Under the states’ existing tariffs, power from batteries does not qualify for net metering, and utilities enforce this by limiting the output of storage systems to no more than a customer’s minimum power demand. “They look at the maximum output power of the battery converter to make sure we’re never exporting power,” says Shao.
Dual-use inverters would make it impossible to distinguish stored power from PV power, hence the utilities’ refusal to allow their use. “We’re doing a number of installations with solar and storage at the same time, but they go through separate converters,” says Shao.
This is not a major impediment to Green Charge Networks’ primary business, which is installing batteries to reduce monthly “demand charges” that its commercial and industrial customers pay to utilities.
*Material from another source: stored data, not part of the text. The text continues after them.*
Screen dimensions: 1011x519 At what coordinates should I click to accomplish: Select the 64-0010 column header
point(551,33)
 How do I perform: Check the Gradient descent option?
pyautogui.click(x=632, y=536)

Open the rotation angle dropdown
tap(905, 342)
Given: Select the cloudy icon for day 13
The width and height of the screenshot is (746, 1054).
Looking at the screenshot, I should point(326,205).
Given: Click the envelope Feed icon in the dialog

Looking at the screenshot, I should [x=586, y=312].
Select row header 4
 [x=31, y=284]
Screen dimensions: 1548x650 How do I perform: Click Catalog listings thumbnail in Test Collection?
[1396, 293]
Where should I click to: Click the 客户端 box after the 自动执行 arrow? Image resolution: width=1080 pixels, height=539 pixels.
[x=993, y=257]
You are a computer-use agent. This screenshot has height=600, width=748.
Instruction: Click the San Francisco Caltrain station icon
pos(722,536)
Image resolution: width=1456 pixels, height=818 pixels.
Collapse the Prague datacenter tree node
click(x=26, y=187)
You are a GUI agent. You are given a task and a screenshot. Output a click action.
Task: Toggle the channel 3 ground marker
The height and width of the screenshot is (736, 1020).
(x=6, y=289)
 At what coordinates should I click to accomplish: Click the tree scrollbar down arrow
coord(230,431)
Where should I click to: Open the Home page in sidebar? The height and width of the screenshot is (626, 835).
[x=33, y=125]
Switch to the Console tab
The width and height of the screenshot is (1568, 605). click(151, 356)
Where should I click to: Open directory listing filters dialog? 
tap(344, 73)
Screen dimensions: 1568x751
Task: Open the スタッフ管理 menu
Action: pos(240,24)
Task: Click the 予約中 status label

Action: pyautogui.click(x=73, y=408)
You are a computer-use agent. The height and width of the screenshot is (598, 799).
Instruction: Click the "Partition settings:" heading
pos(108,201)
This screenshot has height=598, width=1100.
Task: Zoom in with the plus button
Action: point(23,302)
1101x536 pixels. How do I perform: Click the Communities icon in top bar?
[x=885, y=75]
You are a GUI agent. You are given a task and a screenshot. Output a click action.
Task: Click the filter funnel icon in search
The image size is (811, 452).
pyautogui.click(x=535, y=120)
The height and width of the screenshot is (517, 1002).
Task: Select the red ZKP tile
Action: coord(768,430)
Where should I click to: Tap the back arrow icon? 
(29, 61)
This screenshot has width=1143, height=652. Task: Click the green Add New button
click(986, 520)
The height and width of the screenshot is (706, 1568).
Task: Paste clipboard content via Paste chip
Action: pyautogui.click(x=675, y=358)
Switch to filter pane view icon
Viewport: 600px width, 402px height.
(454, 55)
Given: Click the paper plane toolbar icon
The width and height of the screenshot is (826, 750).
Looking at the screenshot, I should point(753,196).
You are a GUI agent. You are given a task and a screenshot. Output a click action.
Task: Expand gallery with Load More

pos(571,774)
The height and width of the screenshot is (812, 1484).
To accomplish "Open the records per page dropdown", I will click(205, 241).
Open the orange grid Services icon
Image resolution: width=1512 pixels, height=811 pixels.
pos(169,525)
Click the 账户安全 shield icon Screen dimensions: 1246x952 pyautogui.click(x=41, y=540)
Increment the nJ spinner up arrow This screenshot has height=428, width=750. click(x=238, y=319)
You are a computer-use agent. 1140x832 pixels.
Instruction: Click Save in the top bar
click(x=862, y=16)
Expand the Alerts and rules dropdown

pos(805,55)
Demand charges are payments to utilities to ensure that a utility can meet a customers’ peak appetite for power. Shao’s firm uses its lithium battery systems to absorb a site’s demand spikes, thus lowering customers’ peak power draw from the local utility and hence their demand charges.
But Shao says the utilities’ converter rules increase costs for systems that combine PV and storage and are thus a disincentive for installations that would benefit both Green Charge Network’s customers and the utilities. In such installations the same battery that absorbs a site’s demand spikes can simultaneously aid the utilities by moderating dips and surges in solar output that occur as clouds pass overhead.
Combined solar and storage systems could even step in en masse to cover power demand if a conventional power plant goes down. In contrast, so-called smart inverters phasing into use in California and in Hawaii can limit surges in solar output but, without storage, they can not increase power supply to the grid.
To break the impasse over dual-use converters, Green Charge Networks has proposed a demonstration project, under a California research grant program, to explore the benefits of dual-use converters. Their partners on the proposed collaborations include Ideal Power and utility giant Southern California Edison.
Dual-use converters are likely to find plenty of demand elsewhere in the mean time. O’Keefe at Ideal Power expects its dual-use converter will be particularly attractive for offgrid and microgrid applications: “There’s a ton of island market opportunities, such as resorts running on diesel generators where adding PV and batteries will reduce the cost of energy and the environmental footprint. The markets are enormous.”
O’Keefe says the converter—a soft-switching buck-boost converter—will initially sell for 40 percent more than a single-use converter, but he expects its premium to drop to 20-to-25 percent with sales volume.
Peter Fairley has been tracking energy technologies and their environmental implications globally for over two decades, charting engineering and policy innovations that could slash dependence on fossil fuels and the political forces fighting them. He has been a Contributing Editor with IEEE Spectrum since 2003.